## Provided material
☆ ☆ ☆ ☆
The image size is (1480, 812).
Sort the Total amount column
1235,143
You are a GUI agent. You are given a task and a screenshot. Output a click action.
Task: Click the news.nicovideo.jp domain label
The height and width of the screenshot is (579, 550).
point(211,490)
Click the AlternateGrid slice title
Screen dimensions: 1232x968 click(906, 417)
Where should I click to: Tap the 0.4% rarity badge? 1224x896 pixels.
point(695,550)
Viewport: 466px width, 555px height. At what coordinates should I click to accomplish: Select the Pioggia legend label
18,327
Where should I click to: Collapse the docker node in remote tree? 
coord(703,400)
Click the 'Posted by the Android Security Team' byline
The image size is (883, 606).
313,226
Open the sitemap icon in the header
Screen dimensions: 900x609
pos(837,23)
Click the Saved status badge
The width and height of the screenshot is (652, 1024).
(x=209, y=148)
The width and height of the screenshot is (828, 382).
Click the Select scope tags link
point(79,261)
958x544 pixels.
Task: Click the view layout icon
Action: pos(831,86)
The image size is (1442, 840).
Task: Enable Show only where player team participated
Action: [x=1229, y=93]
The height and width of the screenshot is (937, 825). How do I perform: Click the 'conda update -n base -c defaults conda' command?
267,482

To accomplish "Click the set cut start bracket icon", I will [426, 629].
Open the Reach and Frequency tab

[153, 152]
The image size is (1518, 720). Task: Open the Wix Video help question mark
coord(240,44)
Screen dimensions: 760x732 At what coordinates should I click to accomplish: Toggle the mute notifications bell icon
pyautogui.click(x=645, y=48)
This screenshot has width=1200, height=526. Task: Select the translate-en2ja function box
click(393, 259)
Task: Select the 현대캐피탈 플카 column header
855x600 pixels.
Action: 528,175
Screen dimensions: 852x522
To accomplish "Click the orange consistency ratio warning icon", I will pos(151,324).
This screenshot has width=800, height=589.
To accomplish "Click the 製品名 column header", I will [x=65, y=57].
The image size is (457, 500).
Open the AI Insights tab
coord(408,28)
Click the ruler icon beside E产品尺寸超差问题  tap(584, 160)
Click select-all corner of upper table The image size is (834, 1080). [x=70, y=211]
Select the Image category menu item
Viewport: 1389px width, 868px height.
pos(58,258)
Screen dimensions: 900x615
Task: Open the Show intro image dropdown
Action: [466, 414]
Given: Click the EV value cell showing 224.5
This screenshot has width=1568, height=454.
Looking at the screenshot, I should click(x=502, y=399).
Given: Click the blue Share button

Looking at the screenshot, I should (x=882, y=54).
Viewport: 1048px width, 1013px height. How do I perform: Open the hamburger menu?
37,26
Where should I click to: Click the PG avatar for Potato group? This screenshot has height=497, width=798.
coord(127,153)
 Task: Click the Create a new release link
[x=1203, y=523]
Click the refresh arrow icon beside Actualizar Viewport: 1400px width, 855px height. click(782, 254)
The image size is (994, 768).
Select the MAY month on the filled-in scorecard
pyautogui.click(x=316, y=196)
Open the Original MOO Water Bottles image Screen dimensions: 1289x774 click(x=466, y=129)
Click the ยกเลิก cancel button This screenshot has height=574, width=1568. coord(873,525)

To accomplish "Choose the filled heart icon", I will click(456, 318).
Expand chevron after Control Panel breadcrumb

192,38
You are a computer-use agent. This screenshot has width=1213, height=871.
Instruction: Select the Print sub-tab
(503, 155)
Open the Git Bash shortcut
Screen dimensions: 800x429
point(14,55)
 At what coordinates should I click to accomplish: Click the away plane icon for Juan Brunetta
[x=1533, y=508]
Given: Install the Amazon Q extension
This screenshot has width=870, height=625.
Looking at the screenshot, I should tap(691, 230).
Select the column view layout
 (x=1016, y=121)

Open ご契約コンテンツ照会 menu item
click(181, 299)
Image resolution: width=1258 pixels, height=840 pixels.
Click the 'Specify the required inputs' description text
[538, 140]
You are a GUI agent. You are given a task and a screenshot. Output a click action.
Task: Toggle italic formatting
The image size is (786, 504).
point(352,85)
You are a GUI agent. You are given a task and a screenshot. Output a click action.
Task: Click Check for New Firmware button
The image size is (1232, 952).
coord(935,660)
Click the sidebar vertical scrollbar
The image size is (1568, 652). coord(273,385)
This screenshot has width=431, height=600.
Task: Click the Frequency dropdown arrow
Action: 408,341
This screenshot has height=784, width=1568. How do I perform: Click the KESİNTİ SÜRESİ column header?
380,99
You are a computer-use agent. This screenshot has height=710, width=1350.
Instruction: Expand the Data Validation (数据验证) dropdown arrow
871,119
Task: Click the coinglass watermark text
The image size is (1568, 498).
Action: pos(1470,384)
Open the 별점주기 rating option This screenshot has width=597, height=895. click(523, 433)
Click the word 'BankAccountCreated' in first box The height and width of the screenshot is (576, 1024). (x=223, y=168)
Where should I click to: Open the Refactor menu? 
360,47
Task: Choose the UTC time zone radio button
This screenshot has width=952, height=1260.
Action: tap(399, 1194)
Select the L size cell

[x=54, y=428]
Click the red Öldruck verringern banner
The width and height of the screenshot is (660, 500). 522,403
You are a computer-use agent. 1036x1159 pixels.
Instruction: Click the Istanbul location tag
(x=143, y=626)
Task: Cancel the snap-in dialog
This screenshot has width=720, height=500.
☆ ☆ ☆ ☆
## Required action
Please transcribe, exactly and with nothing added, the lines from the first line of the material above through the line that contains "Screen dimensions: 852x522".

## Solved exercise
The image size is (1480, 812).
Sort the Total amount column
1235,143
You are a GUI agent. You are given a task and a screenshot. Output a click action.
Task: Click the news.nicovideo.jp domain label
The height and width of the screenshot is (579, 550).
point(211,490)
Click the AlternateGrid slice title
Screen dimensions: 1232x968 click(906, 417)
Where should I click to: Tap the 0.4% rarity badge? 1224x896 pixels.
point(695,550)
Viewport: 466px width, 555px height. At what coordinates should I click to accomplish: Select the Pioggia legend label
18,327
Where should I click to: Collapse the docker node in remote tree? 
coord(703,400)
Click the 'Posted by the Android Security Team' byline
The image size is (883, 606).
313,226
Open the sitemap icon in the header
Screen dimensions: 900x609
pos(837,23)
Click the Saved status badge
The width and height of the screenshot is (652, 1024).
(x=209, y=148)
The width and height of the screenshot is (828, 382).
Click the Select scope tags link
point(79,261)
958x544 pixels.
Task: Click the view layout icon
Action: pos(831,86)
The image size is (1442, 840).
Task: Enable Show only where player team participated
Action: [x=1229, y=93]
The height and width of the screenshot is (937, 825). How do I perform: Click the 'conda update -n base -c defaults conda' command?
267,482

To accomplish "Click the set cut start bracket icon", I will [426, 629].
Open the Reach and Frequency tab

[153, 152]
The image size is (1518, 720). Task: Open the Wix Video help question mark
coord(240,44)
Screen dimensions: 760x732 At what coordinates should I click to accomplish: Toggle the mute notifications bell icon
pyautogui.click(x=645, y=48)
This screenshot has width=1200, height=526. Task: Select the translate-en2ja function box
click(393, 259)
Task: Select the 현대캐피탈 플카 column header
855x600 pixels.
Action: 528,175
Screen dimensions: 852x522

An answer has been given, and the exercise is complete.